**TEXTO PROPORCIONADO**
■ ■ ■ ■ ■

Todos los bautizados están llamados a "examinar su
fidelidad a la voluntad de Cristo acerca de la Iglesia y, como es
su obligación, a emprender con vigor la obra de
renovación y de reforma" (51). El criterio de la verdadera
reforma y de la auténtica renovación no puede ser
más que la fidelidad a la voluntad de Dios respecto a su
pueblo (52), lo que implica un esfuerzo sincero para liberarse de
todo lo que aleja de ella, ya se trate de culpas presentes o se
refiera a la herencia del pasado.
– Una finalidad ulterior puede verse en el testimonio
que de este modo rinde la iglesia al Dios de la misericordia y a
su voluntad que libera y salva, a partir de la experiencia que
ella ha hecho y hace de El en la historia, y en el servicio que
de este modo desarrolla en relación con la humanidad, para
contribuir a superar los males del presente. Juan Pablo II afirma
que "un serio examen de conciencia ha sido auspiciado por
numerosos cardenales y obispos sobre todo para la Iglesia del
presente. A las puertas del nuevo milenio los cristianos deben
ponerse humildemente ante el Señor para interrogarse
sobre las responsabilidades que también ellos tienen en
relación con los males de nuestro tiempo" (TMA 36) y
para contribuir, en consecuencia, a su superación en la
obediencia al esplendor de la Verdad salvífica.

■ ■ ■ ■ ■

Entradas de datos guardadas
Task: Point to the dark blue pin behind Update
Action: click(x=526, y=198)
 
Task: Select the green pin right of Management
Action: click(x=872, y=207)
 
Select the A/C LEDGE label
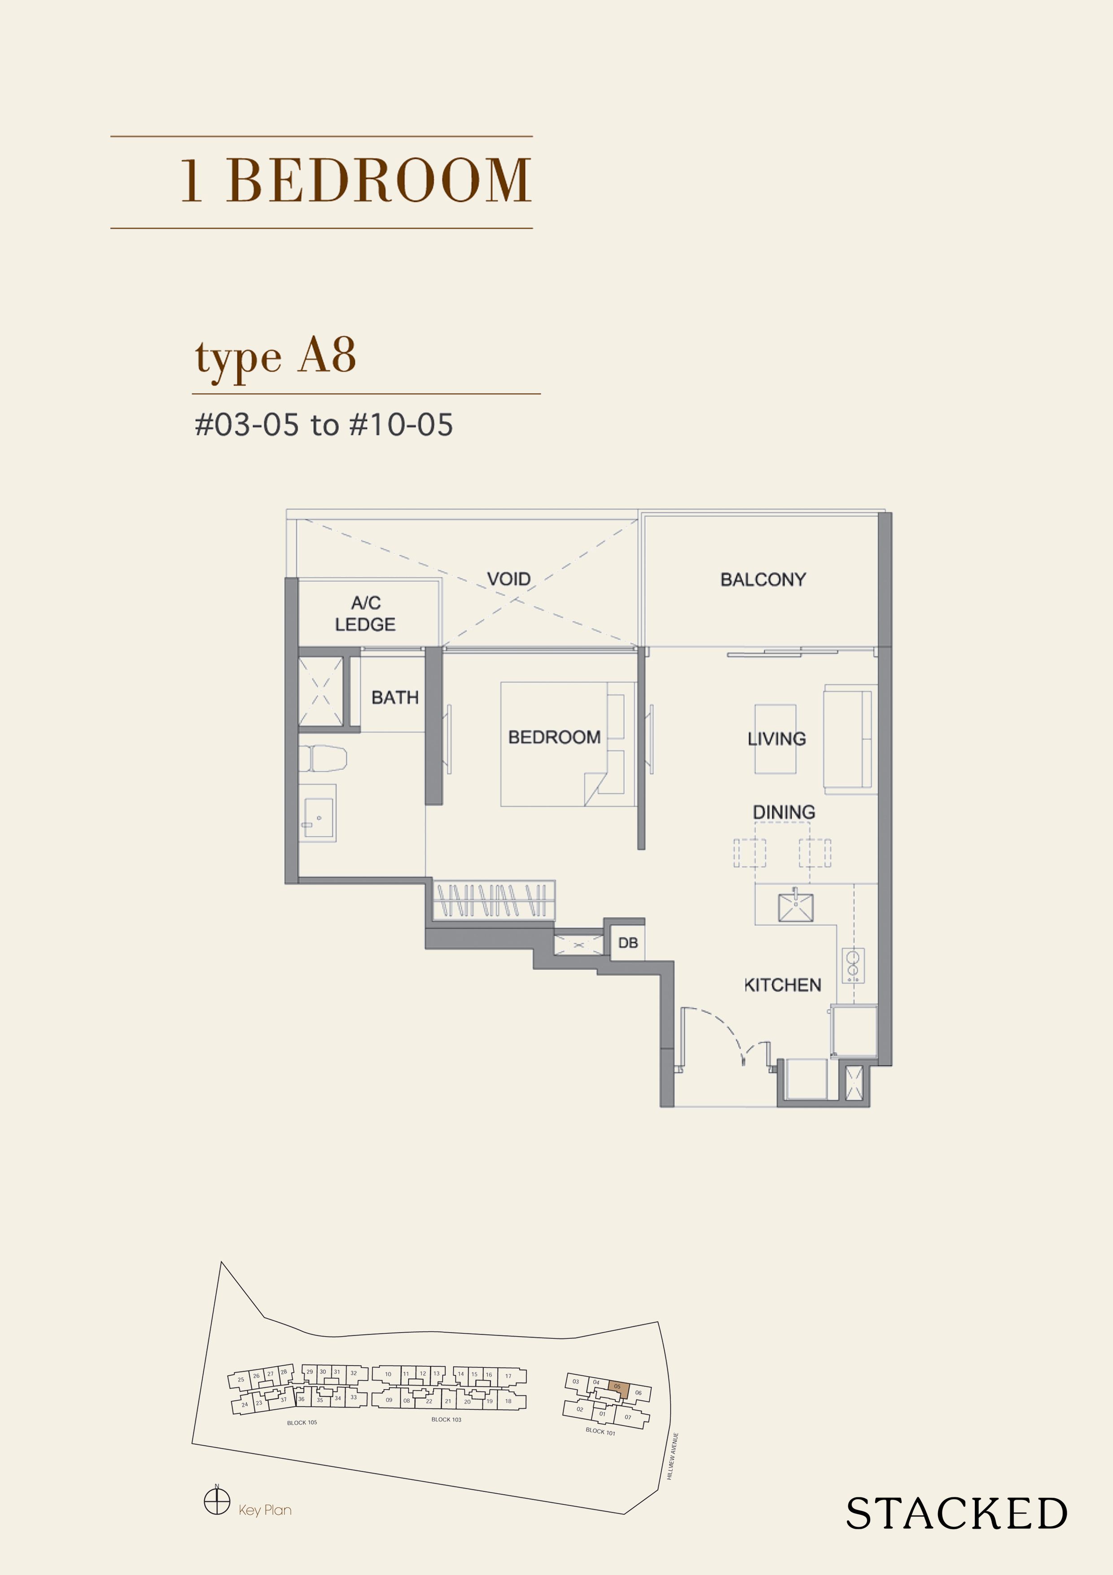point(365,613)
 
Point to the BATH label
point(394,698)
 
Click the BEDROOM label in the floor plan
point(554,737)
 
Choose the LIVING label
point(776,739)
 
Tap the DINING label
point(784,812)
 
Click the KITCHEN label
point(782,985)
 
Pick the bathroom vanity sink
point(317,813)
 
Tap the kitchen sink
point(796,907)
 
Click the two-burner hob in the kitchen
point(853,965)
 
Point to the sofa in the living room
point(849,739)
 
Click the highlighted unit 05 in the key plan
point(618,1386)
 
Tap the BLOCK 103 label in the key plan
point(447,1419)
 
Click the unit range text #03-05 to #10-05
point(324,425)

■ ■ ■ ■ ■

**OBJETIVO**
Vuelve a escribir completo el texto sobre la renovación y la reforma de la Iglesia, sin cambiar nada. Los registros no hacen falta.

**RESPUESTA CORRECTA**
Todos los bautizados están llamados a "examinar su
fidelidad a la voluntad de Cristo acerca de la Iglesia y, como es
su obligación, a emprender con vigor la obra de
renovación y de reforma" (51). El criterio de la verdadera
reforma y de la auténtica renovación no puede ser
más que la fidelidad a la voluntad de Dios respecto a su
pueblo (52), lo que implica un esfuerzo sincero para liberarse de
todo lo que aleja de ella, ya se trate de culpas presentes o se
refiera a la herencia del pasado.
– Una finalidad ulterior puede verse en el testimonio
que de este modo rinde la iglesia al Dios de la misericordia y a
su voluntad que libera y salva, a partir de la experiencia que
ella ha hecho y hace de El en la historia, y en el servicio que
de este modo desarrolla en relación con la humanidad, para
contribuir a superar los males del presente. Juan Pablo II afirma
que "un serio examen de conciencia ha sido auspiciado por
numerosos cardenales y obispos sobre todo para la Iglesia del
presente. A las puertas del nuevo milenio los cristianos deben
ponerse humildemente ante el Señor para interrogarse
sobre las responsabilidades que también ellos tienen en
relación con los males de nuestro tiempo" (TMA 36) y
para contribuir, en consecuencia, a su superación en la
obediencia al esplendor de la Verdad salvífica.